### Aim of the task
Beginning at the line that holds "You are a computer-use agent. Viewport: 1544px", restate each line exactly through the final line of the records. Include both of those lines.

[Source records]

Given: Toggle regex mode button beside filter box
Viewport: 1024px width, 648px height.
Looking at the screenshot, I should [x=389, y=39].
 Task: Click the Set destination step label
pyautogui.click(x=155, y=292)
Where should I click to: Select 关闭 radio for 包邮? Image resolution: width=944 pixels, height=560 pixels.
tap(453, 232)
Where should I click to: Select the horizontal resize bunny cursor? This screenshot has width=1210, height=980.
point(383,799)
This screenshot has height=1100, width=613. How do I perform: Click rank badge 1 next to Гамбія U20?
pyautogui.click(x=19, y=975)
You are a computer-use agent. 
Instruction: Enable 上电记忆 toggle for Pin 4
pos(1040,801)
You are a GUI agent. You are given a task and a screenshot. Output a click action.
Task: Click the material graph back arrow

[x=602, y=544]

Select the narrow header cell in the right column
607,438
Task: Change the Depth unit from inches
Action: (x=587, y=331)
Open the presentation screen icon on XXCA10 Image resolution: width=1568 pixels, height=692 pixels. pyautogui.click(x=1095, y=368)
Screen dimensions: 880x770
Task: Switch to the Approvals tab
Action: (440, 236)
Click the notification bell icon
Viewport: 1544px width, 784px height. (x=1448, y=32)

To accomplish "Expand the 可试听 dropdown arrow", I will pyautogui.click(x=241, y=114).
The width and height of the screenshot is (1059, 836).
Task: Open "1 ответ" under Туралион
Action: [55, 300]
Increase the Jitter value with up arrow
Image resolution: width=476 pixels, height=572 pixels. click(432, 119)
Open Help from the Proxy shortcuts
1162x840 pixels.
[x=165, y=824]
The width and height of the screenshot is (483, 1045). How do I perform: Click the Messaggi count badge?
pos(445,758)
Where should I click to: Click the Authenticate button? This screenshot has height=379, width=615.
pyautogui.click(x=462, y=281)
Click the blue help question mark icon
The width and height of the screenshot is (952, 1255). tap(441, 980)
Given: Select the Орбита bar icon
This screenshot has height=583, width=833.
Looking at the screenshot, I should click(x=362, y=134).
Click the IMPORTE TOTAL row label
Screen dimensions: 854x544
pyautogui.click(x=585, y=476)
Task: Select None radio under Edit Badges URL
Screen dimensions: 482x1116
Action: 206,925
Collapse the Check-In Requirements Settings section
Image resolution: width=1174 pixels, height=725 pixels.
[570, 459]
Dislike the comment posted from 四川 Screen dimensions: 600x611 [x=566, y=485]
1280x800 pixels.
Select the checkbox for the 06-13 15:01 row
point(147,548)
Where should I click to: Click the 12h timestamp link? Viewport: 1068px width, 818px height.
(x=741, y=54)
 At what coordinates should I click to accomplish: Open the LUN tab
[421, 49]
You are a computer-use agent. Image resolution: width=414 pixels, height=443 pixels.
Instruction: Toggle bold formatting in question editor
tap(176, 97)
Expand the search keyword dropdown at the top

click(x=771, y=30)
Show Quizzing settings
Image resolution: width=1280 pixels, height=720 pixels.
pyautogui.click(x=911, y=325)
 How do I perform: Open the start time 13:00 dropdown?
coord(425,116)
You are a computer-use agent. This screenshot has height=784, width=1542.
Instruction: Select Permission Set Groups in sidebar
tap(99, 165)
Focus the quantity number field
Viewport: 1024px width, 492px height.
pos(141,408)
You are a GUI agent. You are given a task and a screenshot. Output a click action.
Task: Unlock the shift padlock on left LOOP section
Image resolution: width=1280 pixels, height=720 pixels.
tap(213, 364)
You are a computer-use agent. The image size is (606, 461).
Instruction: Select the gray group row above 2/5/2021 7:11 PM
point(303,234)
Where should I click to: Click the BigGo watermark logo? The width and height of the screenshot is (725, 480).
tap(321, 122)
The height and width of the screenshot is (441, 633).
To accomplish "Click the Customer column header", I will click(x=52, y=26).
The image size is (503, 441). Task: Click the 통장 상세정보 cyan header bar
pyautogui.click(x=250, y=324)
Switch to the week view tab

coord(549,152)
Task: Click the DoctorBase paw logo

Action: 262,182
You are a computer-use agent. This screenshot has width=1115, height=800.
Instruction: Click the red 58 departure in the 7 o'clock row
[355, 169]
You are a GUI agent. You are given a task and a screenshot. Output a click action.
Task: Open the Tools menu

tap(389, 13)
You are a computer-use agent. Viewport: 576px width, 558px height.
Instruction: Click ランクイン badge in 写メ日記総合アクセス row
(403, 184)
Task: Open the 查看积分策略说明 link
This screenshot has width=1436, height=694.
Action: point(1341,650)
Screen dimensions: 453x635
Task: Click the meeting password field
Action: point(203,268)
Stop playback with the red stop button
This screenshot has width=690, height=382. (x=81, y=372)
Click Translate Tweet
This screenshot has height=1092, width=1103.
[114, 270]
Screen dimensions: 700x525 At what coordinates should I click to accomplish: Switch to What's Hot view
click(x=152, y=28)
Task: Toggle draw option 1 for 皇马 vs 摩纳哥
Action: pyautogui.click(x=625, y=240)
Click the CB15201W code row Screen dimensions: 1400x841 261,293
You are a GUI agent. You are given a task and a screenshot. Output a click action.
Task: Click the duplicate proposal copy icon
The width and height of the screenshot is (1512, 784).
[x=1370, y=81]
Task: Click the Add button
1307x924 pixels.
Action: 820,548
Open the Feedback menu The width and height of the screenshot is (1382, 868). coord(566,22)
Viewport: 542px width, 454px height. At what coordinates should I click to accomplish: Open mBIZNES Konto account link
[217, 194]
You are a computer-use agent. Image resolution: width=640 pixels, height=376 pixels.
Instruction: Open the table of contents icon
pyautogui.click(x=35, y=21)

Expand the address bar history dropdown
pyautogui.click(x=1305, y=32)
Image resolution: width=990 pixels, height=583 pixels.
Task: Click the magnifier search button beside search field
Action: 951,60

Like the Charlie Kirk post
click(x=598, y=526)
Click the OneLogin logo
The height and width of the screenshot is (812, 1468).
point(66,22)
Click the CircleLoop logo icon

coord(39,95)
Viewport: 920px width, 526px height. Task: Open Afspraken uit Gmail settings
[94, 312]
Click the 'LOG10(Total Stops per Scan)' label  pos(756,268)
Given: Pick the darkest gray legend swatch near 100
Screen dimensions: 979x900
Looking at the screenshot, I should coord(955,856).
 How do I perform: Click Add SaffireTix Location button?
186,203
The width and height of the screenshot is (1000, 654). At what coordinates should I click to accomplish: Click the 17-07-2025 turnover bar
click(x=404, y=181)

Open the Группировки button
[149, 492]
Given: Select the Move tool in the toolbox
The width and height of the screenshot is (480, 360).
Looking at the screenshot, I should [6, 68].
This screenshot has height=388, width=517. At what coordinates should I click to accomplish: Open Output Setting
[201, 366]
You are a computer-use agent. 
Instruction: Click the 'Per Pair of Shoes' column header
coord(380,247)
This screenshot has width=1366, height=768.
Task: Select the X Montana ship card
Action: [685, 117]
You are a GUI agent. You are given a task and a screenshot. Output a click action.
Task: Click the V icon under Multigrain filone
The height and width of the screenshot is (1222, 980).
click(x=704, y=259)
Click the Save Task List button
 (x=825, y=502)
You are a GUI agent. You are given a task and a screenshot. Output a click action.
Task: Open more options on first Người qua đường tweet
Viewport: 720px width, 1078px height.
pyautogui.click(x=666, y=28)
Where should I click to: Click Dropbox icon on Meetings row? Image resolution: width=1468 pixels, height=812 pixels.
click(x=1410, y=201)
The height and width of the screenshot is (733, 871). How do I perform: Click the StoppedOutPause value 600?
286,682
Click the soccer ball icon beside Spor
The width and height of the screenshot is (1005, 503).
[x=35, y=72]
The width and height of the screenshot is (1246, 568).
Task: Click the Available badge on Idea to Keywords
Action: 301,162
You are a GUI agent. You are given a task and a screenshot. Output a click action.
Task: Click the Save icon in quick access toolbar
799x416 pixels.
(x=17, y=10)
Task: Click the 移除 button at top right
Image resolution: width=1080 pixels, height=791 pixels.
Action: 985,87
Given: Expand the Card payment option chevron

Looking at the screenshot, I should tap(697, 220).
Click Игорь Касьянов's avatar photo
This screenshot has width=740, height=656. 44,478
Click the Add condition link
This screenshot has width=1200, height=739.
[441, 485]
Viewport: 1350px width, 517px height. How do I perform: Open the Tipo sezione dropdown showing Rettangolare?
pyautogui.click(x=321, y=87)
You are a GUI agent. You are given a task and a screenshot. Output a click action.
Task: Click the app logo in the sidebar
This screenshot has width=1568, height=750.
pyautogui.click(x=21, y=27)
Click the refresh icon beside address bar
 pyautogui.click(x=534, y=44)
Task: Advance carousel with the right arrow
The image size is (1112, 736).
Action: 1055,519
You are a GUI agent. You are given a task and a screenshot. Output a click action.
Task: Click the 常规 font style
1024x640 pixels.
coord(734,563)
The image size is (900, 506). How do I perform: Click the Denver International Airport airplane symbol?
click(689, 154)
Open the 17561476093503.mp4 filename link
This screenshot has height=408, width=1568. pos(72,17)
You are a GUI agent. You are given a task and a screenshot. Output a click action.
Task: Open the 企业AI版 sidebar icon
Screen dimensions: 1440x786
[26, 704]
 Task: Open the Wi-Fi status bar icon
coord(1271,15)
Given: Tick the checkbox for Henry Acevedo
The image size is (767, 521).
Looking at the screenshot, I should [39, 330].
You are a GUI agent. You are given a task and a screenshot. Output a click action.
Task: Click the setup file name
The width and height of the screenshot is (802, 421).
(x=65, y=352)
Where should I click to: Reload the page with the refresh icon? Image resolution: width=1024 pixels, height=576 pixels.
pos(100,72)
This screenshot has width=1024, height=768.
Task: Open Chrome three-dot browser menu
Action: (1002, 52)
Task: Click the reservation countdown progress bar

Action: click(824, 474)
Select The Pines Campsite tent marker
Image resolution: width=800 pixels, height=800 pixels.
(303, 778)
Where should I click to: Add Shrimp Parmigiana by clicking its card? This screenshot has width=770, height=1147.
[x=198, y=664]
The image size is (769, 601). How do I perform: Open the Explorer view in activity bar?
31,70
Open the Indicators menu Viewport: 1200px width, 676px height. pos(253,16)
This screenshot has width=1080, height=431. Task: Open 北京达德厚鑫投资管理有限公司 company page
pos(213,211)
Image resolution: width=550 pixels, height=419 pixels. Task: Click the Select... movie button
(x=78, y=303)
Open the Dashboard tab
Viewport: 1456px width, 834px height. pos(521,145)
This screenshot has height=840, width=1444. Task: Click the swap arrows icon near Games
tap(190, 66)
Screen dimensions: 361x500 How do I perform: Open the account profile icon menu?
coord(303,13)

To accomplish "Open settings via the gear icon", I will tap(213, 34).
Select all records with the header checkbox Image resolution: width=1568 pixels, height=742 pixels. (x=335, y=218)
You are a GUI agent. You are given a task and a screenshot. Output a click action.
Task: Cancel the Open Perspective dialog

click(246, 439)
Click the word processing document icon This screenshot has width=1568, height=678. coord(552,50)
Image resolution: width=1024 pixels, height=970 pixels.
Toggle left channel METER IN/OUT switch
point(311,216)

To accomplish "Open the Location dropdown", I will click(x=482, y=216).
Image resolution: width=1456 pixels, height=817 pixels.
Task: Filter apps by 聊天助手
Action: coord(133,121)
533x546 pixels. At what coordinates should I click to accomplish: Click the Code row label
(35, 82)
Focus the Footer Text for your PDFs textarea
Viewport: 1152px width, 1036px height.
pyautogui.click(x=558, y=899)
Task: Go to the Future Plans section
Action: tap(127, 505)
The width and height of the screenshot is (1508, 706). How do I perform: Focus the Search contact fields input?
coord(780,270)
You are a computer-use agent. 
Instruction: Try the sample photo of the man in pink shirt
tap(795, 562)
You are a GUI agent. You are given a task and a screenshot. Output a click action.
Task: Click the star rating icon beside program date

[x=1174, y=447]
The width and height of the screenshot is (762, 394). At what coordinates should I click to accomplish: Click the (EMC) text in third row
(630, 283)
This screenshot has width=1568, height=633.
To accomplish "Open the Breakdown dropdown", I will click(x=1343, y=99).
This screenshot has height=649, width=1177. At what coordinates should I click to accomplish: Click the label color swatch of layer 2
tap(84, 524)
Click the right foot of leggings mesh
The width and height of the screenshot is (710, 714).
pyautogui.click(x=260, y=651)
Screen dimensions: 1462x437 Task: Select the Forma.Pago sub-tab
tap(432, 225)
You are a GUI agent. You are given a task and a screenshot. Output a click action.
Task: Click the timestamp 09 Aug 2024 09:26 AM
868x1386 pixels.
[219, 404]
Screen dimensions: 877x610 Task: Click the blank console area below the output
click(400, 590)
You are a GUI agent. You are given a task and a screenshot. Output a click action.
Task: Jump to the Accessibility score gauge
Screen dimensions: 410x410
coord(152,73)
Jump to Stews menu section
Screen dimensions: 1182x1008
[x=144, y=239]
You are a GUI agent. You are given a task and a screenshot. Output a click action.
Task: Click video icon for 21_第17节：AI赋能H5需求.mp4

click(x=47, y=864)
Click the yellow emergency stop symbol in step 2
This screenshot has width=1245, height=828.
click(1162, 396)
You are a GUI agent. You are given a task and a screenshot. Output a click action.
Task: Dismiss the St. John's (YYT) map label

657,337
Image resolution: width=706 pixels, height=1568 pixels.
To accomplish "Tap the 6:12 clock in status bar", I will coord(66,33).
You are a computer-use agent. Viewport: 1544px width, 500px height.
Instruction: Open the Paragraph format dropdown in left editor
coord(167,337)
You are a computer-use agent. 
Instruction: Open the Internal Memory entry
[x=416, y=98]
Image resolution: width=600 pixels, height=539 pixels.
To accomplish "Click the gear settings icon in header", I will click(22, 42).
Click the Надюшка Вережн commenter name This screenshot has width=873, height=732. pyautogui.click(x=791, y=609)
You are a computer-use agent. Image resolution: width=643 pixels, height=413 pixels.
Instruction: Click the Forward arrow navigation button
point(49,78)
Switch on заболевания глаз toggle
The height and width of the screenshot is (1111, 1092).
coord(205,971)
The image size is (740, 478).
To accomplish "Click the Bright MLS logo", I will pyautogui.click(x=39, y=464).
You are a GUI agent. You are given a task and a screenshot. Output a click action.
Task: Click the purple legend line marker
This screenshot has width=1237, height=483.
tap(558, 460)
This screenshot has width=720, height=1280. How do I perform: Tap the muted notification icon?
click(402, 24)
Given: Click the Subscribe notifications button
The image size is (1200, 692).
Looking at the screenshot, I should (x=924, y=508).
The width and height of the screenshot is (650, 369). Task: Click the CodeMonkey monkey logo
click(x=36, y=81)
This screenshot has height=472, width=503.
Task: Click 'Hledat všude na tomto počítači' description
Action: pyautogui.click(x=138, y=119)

[/Source records]

### Task output
You are a computer-use agent. Viewport: 1544px width, 500px height.
Instruction: Open the Paragraph format dropdown in left editor
coord(167,337)
You are a computer-use agent. 
Instruction: Open the Internal Memory entry
[x=416, y=98]
Image resolution: width=600 pixels, height=539 pixels.
To accomplish "Click the gear settings icon in header", I will click(22, 42).
Click the Надюшка Вережн commenter name This screenshot has width=873, height=732. pyautogui.click(x=791, y=609)
You are a computer-use agent. Image resolution: width=643 pixels, height=413 pixels.
Instruction: Click the Forward arrow navigation button
point(49,78)
Switch on заболевания глаз toggle
The height and width of the screenshot is (1111, 1092).
coord(205,971)
The image size is (740, 478).
To accomplish "Click the Bright MLS logo", I will pyautogui.click(x=39, y=464).
You are a GUI agent. You are given a task and a screenshot. Output a click action.
Task: Click the purple legend line marker
This screenshot has width=1237, height=483.
tap(558, 460)
This screenshot has width=720, height=1280. How do I perform: Tap the muted notification icon?
click(402, 24)
Given: Click the Subscribe notifications button
The image size is (1200, 692).
Looking at the screenshot, I should (x=924, y=508).
The width and height of the screenshot is (650, 369). Task: Click the CodeMonkey monkey logo
click(x=36, y=81)
This screenshot has height=472, width=503.
Task: Click 'Hledat všude na tomto počítači' description
Action: pyautogui.click(x=138, y=119)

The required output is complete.